**WHAT THE EXERCISE ASKS**
Identify each line in the listing below that contains the word "Where", and copy those lines in full.

**Stored dataset items**
------------------------------------------------------------

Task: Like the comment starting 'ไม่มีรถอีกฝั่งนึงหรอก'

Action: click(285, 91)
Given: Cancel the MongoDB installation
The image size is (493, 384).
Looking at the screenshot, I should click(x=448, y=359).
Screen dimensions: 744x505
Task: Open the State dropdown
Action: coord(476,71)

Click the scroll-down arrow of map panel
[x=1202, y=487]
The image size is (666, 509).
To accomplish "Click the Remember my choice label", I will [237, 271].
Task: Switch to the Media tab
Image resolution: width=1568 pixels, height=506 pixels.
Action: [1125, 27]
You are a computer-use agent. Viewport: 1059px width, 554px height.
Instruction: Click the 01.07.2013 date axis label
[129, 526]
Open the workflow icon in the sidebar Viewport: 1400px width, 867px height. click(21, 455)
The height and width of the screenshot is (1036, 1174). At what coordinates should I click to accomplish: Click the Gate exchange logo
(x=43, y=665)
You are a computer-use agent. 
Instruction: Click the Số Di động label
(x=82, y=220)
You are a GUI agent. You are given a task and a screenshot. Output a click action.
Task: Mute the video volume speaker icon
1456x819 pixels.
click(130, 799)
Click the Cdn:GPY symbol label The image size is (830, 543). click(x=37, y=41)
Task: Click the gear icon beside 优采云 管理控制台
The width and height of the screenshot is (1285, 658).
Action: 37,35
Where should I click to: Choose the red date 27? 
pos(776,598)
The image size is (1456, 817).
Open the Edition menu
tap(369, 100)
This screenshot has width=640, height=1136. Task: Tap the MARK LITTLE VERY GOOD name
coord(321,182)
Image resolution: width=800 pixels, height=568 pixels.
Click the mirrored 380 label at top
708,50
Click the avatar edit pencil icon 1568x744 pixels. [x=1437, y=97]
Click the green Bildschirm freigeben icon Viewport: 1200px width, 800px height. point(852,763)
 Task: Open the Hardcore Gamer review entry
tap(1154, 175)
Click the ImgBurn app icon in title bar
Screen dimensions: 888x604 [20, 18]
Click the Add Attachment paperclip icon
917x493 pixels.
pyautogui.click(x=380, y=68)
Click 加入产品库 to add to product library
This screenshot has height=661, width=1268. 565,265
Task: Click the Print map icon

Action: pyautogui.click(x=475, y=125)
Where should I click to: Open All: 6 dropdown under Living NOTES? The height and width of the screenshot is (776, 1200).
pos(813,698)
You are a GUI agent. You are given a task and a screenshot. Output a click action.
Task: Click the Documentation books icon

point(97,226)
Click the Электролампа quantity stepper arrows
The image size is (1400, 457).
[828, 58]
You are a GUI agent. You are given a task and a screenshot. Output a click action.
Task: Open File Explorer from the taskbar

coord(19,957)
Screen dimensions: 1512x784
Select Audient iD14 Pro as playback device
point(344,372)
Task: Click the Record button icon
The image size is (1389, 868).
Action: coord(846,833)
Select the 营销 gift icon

------------------------------------------------------------

**RESPONSE**
Where should I click to: Choose the red date 27? 
Where should I click to: Open All: 6 dropdown under Living NOTES? The height and width of the screenshot is (776, 1200).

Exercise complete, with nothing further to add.